While the two are often using similar methods, they are not always doing it to achieve the same goal. Frequently a secure system removes all possibility of privacy, as logs are kept on each and every activity to ensure that suspicious or malicious behavior can be caught, prevented, and learned from. These logs are frequently protected and encrypted, but their existence means that some law enforcement agencies can compel them to be produced. For this same reason, a private system may not be secure, as those same logs used to improve security are not kept, therefore flaws or malicious users may survive in the wild for longer. One does not equal the other, and you should be evaluating which is most important to you on a case by case basis.

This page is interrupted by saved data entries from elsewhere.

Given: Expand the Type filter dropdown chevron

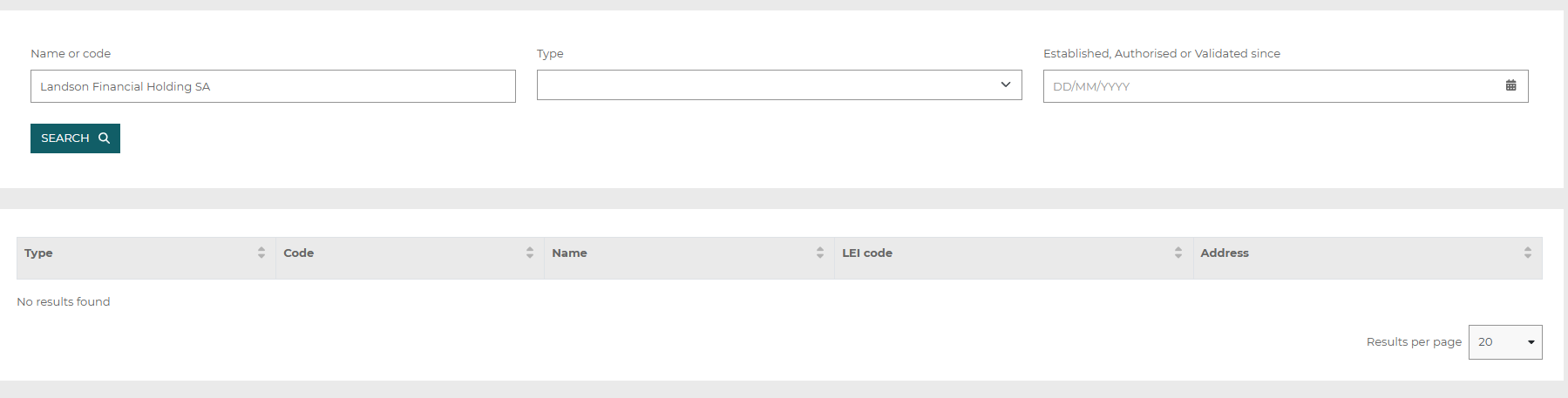Looking at the screenshot, I should pos(1005,84).
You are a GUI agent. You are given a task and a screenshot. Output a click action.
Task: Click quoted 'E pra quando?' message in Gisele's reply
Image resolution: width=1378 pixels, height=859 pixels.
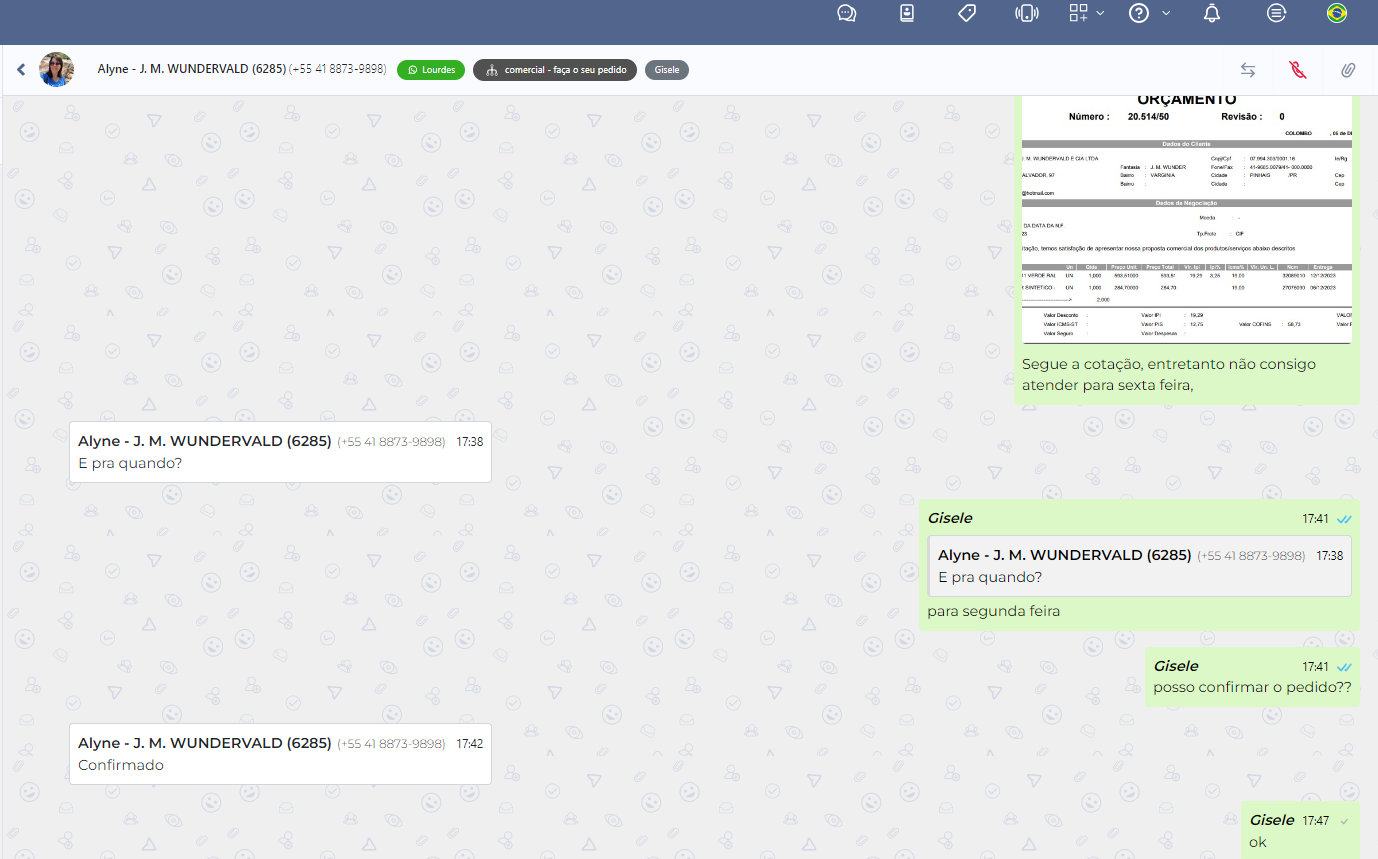[x=1139, y=566]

A CD with a padlock through a hole in it.

By the same token, encryption is not privacy either. Encryption can protect your data, but encryption comes in all shapes and sizes, and even the best encryption can be easily beaten if keys are not protected, or if given a long enough time-scale. True privacy can only be maintained if the data isn’t available in the first place, encryption is usually a good compromise if it has to be out there, but it isn’t a promise of privacy in and of itself.

Free services are more likely to sell your data.

The old idiom “there’s no such thing as a free lunch” is especially true now. If you don’t have to pay a fee to use a service, with only a few notable exceptions, it is because someone else is paying a fee to access you through the service. This can mean they are simply paying for the privilege of advertising to you, but more likely, they’re also paying to access data about you and your activities so that they can more effectively target advertisements directly based on your interests. For larger services like Google and Facebook, this can also include data from any external websites that use some kind of API linking back to the original service, meaning that these people have access to more than just what you Googled for, or what you did on Facebook. They might have what news articles you read, what YouTube videos you didn’t finish, what services you use your Facebook or Google id to log into, and what previous purchases you might have made in relation to those accounts. Subscription and Paid services, on the other hand, usually have a business model that is sustainable without selling user data, and can usually be trusted a little further. As with anything, this comes down to the service in question, and if this is an important issue for you, it pays to read what their terms of service are.

A laptop with the emblem of the GPDR displayed

Maintaining privacy is hard work.

It’s in the interest of the people buying and selling your data for it to be enough work for you to manage that you will elect not to exercise your rights out of sheer frustration or ignorance. The only person you can really trust to have only your own interests at heart is you. There are still some wonderful donation supported services online, Wikipedia, Archive.Org, and Project Gutenberg, to name three, but the days of people just doing things to be nice or cool online is mostly over. The majority of services people interact with online are designed to make money off their users in some fashion or another, which means they have a vested interest in keeping that revenue stream as large as possible. This is why Facebook’s privacy settings are so expansive and confusing. This is why services will occasionally revert to the default settings whenever there is an update. This is why it can be terrifying to download the archive of data that a service has about you, as many services are now offering in compliance with the EU’s GPDR (General Data Protection Regulation). There are services and solutions designed to make this work easier to manage, but they will need to be constantly maintained and developed in order to keep up with new standards and new processes. Hopefully the future will make all of this easier to manage, but for now, your best source of privacy is keeping yourself educated on everything you are using online and in person, and how that can result in putting data about you online.